Nous avions rencontré, au restaurant, un ami attaché à l’état-major. Il se retrouva sur notre chemin au moment où nous commencions à désespérer. Par bonheur, il connaissait un logement dans le quartier. Impossible, pour lui, de nous y mener: le couvre-feu sonnait à 9 heures à Châlons. Il n’avait plus le droit d’être dehors; ni nous non plus, d’ailleurs. Mais il nous indiqua notre chemin à travers le dédale des petites rues non éclairées au pied de la cathédrale. Il était debout près de notre auto et, au moment de nous quitter, il nous dit rapidement à voix basse: «Vous ne devriez pas être dehors si tard, mais le mot, ce soir, est «Victoire». Prenez garde que la sentinelle ne vous entende pas quand vous le direz au chauffeur.» Il gravit les marches du perron et disparut. Et j’étais là, dans la nuit claire, me demandant si c’était bien moi, si j’étais bien à Châlons, et si ce jeune homme, qui venait à Paris dîner chez moi, causer littérature et théâtre, m’avait bien murmuré mystérieusement un mot de passe pour me permettre d’arriver sans encombre jusqu’à une maison de la rue voisine! Ce seul mot avait tout revêtu d’un tel sentiment d’irréel que, pendant un court moment de grâce, les scènes que je venais de voir, et la guerre elle-même, dans sa sauvagerie implacable, me semblèrent se dissiper comme un cauchemar, dont je me réveillais, pour revoir toutes choses sous leur aspect normal et rassurant...
Le bruit du canon de plus en plus proche et intense se chargea, dès le lendemain matin, de dissiper cette vision de paix: il grondait plus férocement encore que le premier soir à Verdun et quand nous nous mîmes en route pour rentrer à Paris il nous sembla qu’une nouvelle armée avait surgi du sol pendant la nuit. Plus d’une fois, il fallut ranger notre voiture pour laisser passer le flot des troupes qui paraissait ne s’épuiser jamais, se dirigeant vers le nord de la ville. Toute une armée se déroulait devant nous comme sur une frise: l’infanterie, puis l’artillerie, les sapeurs, les mineurs, les convois sans fin de canons et de munitions, la longue file de voitures de ravitaillement, et enfin les brancardiers accompagnant les ambulances de la Croix-Rouge.

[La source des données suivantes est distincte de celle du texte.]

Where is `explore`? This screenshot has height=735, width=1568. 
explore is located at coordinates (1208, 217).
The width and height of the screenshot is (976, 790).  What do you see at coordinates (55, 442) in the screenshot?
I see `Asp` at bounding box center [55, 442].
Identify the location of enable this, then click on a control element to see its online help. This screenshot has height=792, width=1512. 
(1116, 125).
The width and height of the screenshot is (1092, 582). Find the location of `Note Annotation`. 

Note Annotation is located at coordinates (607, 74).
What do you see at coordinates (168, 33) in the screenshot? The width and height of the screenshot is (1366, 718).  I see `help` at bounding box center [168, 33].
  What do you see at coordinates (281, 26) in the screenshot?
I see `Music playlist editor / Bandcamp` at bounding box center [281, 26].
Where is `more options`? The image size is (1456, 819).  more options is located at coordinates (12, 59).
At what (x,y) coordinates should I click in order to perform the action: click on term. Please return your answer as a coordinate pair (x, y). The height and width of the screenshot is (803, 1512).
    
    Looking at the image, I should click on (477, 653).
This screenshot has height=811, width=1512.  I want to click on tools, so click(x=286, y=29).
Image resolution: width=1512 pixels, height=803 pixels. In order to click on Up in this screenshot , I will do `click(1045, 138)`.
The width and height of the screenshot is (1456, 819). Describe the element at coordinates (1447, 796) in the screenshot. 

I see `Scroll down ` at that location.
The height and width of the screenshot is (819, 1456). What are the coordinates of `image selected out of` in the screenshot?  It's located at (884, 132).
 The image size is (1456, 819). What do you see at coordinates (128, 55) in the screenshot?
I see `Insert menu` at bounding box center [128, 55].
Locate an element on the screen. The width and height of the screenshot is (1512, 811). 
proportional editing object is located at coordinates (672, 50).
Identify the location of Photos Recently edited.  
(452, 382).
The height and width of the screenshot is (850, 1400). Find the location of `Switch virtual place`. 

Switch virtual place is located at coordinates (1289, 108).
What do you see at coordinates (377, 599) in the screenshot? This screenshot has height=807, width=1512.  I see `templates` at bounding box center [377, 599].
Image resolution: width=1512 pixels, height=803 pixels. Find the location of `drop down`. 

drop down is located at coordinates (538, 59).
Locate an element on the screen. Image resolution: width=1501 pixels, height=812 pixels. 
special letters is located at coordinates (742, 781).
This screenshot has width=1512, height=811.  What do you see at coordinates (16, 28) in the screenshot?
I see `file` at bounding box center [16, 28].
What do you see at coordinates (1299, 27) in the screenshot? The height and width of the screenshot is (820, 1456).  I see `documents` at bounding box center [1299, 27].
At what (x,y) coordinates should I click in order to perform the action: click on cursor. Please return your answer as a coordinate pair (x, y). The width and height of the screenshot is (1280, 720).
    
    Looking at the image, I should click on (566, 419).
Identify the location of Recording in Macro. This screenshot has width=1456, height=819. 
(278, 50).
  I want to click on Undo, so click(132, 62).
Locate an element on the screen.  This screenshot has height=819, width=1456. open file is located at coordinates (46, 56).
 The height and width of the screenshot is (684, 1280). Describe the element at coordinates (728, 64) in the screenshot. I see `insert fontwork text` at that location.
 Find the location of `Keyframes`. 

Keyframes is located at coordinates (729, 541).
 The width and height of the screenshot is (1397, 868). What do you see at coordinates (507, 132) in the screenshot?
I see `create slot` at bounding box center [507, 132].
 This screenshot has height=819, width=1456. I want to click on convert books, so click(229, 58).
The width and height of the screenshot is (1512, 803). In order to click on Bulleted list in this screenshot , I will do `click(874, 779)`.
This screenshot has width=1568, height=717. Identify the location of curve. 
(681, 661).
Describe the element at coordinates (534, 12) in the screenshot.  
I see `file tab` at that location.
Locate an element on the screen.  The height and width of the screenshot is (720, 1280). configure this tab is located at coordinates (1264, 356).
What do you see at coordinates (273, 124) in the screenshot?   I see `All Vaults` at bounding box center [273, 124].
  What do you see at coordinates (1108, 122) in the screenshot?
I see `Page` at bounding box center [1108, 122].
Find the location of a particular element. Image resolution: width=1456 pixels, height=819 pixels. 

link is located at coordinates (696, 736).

C’était toute l’histoire d’un jour de vie guerrière que nous avions sous les yeux en regardant ce flot humain s’écouler silencieusement vers le front et nous en eûmes encore la vision en lisant, quelques jours plus tard, la concise relation d’un renouvellement d’activité autour de Suippes, et du gain coûteux d’une bande de terrain entre Perthes et Beauséjour...
III
EN LORRAINE ET DANS LES VOSGES
Nancy, 13 mai 1915.
J’ai là, près de moi, sur ma table, un bouquet de pivoines..., de ces honnêtes pivoines roses de jardin de village qui ont une bonne figure ronde et épanouie. Elles ont été cueillies, tantôt, à Gerbéviller, dans le jardin d’une maison en ruines—d’une maison à ce point calcinée et bouleversée que, pour trouver des épithètes assez effroyables pour la décrire, il faudrait emprunter le langage imagé de quelque prophète hébreu célébrant la chute d’une cité d’idolâtres.